Defense Tech Innovation on Display at Tokyo Trade Show.

AuthorMagnuson, Stew

CHIBA, Japan -- The DSEI Japan trade show--billed as the largest conference in the nation dedicated to military technology--had a 65 percent increase in the number of vendors displaying their wares over the inaugural edition in 2019. Many of them were promoting innovative new technology.

Among them was a Kyoto-based company that once specialized in sewing together ceremonial kimonos but is now making fabric that can counter electronic warfare energy.

Mitsufuji Corp. was offering products made of electromagnetic shielding fabric that could be sewn into a tent to protect electronics from either being fried by an energy pulse or probed in a cyberattack, said Mizuzuki Gamou, chief public relations expert at the company.

As a bonus, the fabric is flame resistant and waterproof, she said. "This is all you need in one fabric for protection," she added.

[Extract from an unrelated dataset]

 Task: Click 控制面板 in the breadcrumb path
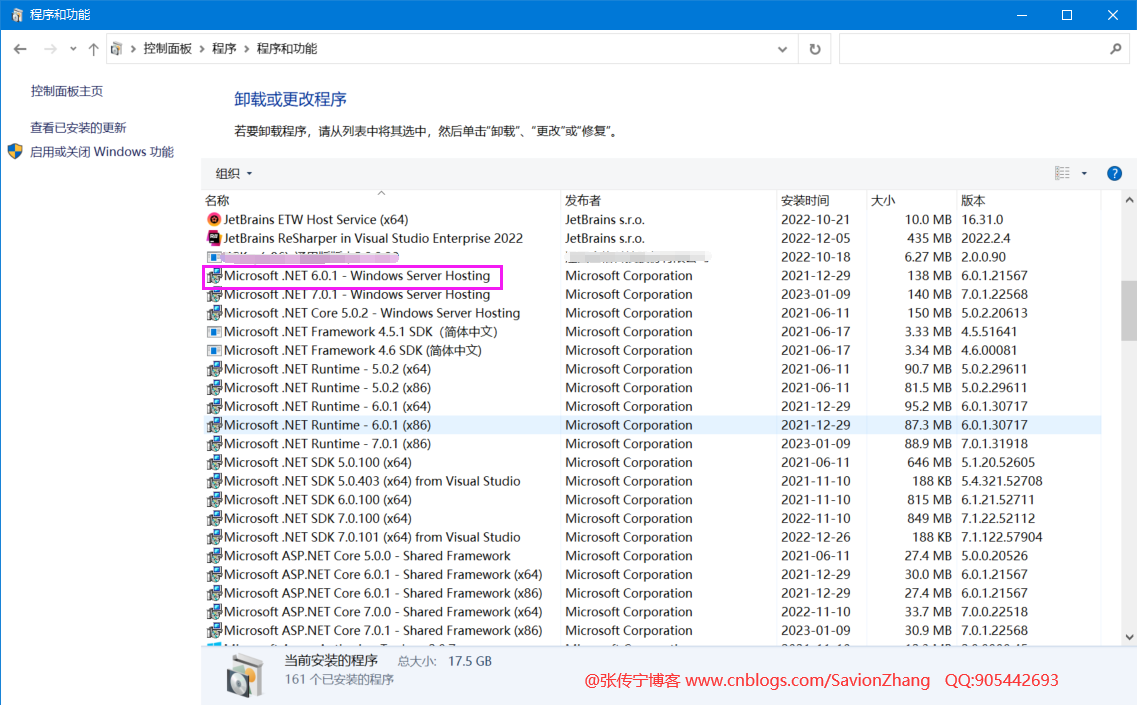coord(167,49)
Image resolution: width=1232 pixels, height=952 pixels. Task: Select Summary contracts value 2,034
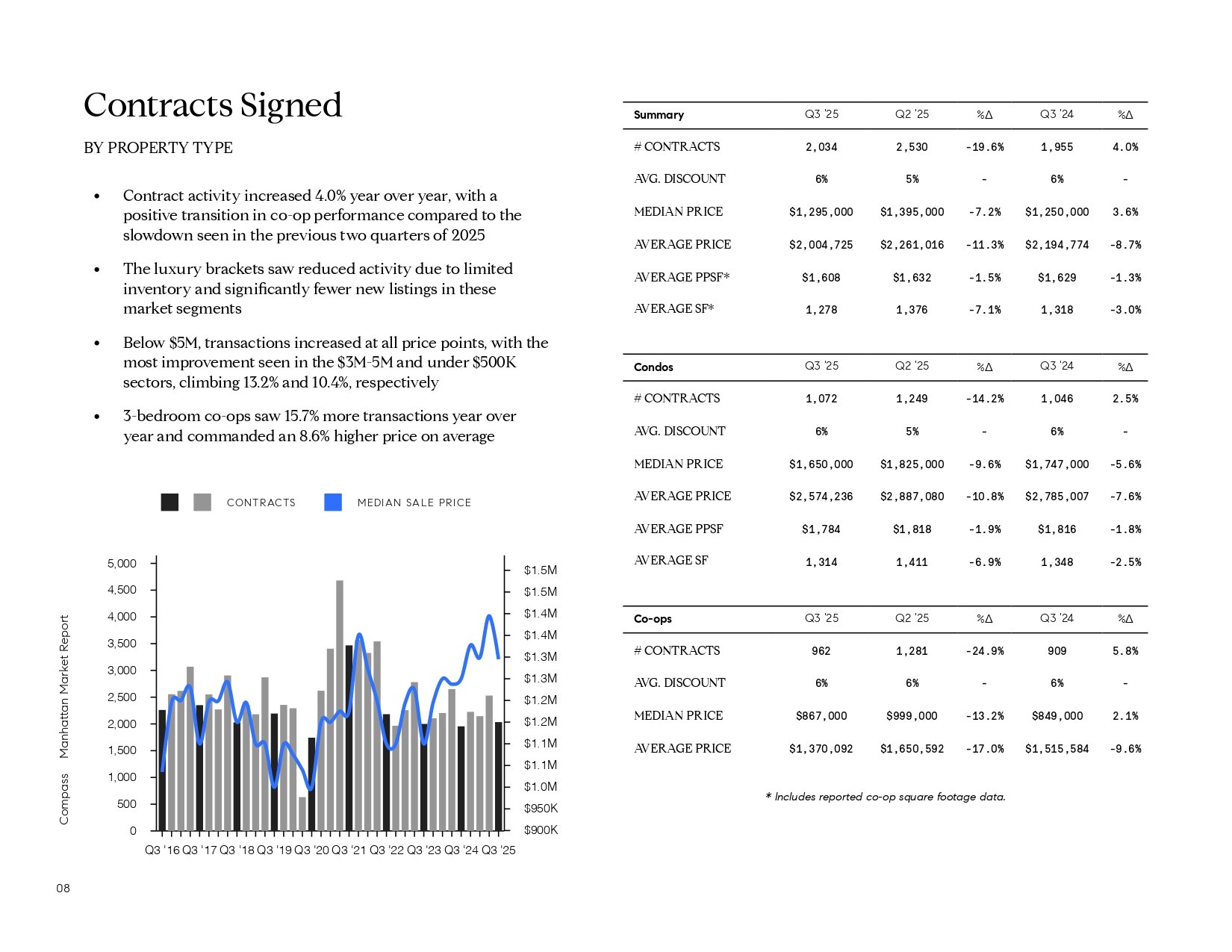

The thread is silver coated, which thwarts electromagnetic energy and is the brainchild of Hideyuki Mitera, senior manager and textile technology expert at the company. The special fabric was the result of 20 years of research, she said.

Mitsufuji was established in 1956 in Kyoto, which is known for its geishas, who wear colorful kimonos. As the family-owned company transitioned to its second generation of leadership, it did an about-face and entered the technology sector.

Along with the anti-EW fabric, the same material has another application as wearable sensors.

The fabric can be part of a band for a smartwatch, or it can be sewn as a strip on shirts or inside a belt strap. The fabric can keep track of a warfighter's vital signs and transmit the data to a cloud-based application, she said.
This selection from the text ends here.